Hele ki, bu yakınlaşma kapsamında, Batı Trakya Türk Azınlığı’nın sorunlarının çözümü konusu da konuşulmaya başlanmışsa, o zaman tehlike daha açık bir şekilde ortaya konuyor ve: “Uyanın ey Yunanlılar; Trakya’mız, elden gidiyor!..” naraları atılarak, vatanını seven tüm Yunanlılar, “göreve” çağırılıyor… Bu kesim, aslı – astarı olamayan bu iddialarına tüm Yunanlıları inandırabilmek veya en azından, kafalarında bir soru işreti oluşturabilmek için, hiçbir fırsatı da, kaçırmıyor.
İşte en son, Gümülcine’de geçtiğimiz günlerde gerçekleşen “2. Türk – Yunan Bölgesel İş Forumu”ndan sonra, bu kesim yine harekete geçti ve: “Türkler, Gümülcine Sanayi Bölgesindeki fabrikalarımızı satın alıyor. Yavaş yavaş, bütün Trakya’yı ele geçirecekler. Biz dostluk masallarıyla oyalanırken, Türkler adım adım hedefe yürüyor.” şeklindeki söylemleriyle, genelde tüm Yunanlıları, özelde ise Batı Trakya’dakileri, Türkiye ve Türklere karşı, kışkırtma yoluna gitti.
Ama bu tarz kışkırtmaları yapan veya bu kışkırtmalara inanan sade vatandaşları da, çok fazla suçlamamak lazım! Çünkü bu ülkedeki gelen mantık, maalesef bu şekilde… Baksanıza, ana muhalefet partisi Yeni Demokrasi’nin (ND) lideri Antonis Samaras, 24 Ocak Pazartesi günü parlamentoda yaptığı gündem dışı konuşmada, Pasok Hükümeti’nin, Türkiye ile yürüttüğü ilişkilerinden duyduğu rahatsızlığı dile getirirken:
"Bu kadar fazla; Türk – Yunan dostluğundan, çok yakında Faliro’da Türk savaş gemilerini seyredeceğiz ve mendil sallayacağız!" şeklinde bir ifade kullanıyor ve Pasok Hükümeti’nden, Türkiye’den şu talepte bulunmasını istiyor: "Kesinlikle, ‘kardeş’ Erdoğan’dan, Ruhban Okulu’nun açılmasını, Trakya’daki ‘sözde’ müftü seçimiyle bağdaştırmaya bir son vermesini, isteyebilirsiniz!"

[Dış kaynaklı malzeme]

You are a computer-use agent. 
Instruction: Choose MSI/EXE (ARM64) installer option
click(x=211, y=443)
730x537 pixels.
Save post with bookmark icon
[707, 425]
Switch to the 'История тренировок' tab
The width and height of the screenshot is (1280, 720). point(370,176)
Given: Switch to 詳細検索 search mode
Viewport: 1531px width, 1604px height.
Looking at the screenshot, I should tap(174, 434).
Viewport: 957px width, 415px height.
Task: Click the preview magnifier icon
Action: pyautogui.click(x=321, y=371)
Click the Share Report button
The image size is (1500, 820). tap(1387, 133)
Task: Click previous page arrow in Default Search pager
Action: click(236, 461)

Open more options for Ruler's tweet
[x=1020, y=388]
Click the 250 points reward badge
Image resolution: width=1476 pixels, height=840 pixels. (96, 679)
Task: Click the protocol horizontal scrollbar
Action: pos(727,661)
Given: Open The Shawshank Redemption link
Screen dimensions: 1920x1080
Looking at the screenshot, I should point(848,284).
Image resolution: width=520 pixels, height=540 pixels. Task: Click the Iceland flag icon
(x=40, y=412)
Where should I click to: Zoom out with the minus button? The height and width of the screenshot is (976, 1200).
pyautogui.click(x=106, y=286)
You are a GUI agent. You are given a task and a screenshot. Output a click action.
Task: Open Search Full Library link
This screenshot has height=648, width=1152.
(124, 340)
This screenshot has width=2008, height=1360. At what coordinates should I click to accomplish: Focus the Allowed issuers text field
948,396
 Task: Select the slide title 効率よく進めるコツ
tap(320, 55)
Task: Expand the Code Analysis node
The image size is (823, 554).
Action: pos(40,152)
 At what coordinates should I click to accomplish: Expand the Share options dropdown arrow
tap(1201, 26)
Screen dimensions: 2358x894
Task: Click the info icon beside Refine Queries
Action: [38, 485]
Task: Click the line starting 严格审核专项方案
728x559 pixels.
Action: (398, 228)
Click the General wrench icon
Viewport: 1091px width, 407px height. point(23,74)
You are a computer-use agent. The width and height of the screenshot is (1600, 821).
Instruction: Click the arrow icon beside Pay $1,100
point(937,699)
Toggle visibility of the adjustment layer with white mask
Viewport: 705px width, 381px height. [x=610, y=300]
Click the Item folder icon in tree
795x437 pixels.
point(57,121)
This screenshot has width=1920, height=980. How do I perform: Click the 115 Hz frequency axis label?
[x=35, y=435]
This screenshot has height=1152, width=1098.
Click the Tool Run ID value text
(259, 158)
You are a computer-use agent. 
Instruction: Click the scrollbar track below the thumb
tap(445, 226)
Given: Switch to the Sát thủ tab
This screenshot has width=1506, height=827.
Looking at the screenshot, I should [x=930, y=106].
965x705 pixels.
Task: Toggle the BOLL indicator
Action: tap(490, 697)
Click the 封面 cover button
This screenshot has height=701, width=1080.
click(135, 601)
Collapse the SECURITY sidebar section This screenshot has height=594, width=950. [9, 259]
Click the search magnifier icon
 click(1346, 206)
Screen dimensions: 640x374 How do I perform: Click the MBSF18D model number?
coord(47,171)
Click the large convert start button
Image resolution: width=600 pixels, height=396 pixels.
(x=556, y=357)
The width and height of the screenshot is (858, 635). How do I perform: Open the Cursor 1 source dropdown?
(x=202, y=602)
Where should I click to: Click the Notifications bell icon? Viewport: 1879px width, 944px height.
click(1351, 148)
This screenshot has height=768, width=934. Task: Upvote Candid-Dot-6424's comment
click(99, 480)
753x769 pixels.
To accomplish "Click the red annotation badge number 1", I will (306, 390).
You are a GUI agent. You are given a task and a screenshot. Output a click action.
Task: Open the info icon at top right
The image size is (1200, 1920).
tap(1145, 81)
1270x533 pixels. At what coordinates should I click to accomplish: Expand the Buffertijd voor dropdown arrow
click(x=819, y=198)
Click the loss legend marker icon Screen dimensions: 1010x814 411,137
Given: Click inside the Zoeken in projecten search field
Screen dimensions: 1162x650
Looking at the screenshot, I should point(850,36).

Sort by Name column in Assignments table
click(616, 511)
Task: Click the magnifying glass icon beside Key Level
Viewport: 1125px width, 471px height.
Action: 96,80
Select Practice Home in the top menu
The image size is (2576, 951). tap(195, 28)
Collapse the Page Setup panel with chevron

Bir ülkedeki ana muhalefetin lideri, yani yapılacak bir seçimde, başbakanlık koltuğuna oturma ihtimali yüksek olan biri, Türkiye ile kurulan dostluktan rahatsızlık duyar ve böyle konuşursa, o zaman sokaktaki sade vatandaşa, ne kalmış?
Hani bizde bir söz var ya: “Güler misin, ağlar mısın?” diye, işte gerek ana muhalefet liderinin, gerekse fanatik kesimin söylediklerine bakınca, insan gerçekten ne yapacağına, karar veremiyor.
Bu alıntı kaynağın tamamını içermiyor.